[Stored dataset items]
*** Block opens ***

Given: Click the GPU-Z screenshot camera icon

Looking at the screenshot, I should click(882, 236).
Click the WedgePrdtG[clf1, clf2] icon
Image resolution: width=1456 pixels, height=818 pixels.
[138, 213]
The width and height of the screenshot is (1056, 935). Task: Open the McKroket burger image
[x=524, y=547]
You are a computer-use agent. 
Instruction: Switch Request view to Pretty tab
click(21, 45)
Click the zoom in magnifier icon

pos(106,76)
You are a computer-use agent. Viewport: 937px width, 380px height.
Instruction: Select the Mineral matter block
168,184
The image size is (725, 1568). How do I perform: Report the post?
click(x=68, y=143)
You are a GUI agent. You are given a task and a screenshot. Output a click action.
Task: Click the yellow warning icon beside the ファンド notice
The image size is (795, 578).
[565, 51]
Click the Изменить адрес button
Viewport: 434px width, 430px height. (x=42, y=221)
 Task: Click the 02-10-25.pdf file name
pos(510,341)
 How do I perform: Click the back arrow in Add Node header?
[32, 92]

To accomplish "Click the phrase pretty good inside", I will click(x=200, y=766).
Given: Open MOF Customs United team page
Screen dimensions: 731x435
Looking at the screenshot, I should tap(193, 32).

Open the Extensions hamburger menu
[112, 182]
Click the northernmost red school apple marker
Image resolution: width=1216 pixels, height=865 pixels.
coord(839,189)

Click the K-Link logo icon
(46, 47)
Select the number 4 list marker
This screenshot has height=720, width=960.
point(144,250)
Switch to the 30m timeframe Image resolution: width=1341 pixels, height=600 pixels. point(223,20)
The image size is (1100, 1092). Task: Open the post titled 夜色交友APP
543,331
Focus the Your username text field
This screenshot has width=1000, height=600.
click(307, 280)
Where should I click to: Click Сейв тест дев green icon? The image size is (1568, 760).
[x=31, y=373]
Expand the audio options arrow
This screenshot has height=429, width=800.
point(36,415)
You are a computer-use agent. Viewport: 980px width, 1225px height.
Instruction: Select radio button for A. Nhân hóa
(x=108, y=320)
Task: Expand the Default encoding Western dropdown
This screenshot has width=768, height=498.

*** Block closes ***

__Problem details__
Retype exactly, please, each line from the line that contains "You are a computer-use agent. Viewport: 980px" through the last line of the entries above, with nothing added.

__Task solution__
You are a computer-use agent. Viewport: 980px width, 1225px height.
Instruction: Select radio button for A. Nhân hóa
(x=108, y=320)
Task: Expand the Default encoding Western dropdown
This screenshot has width=768, height=498.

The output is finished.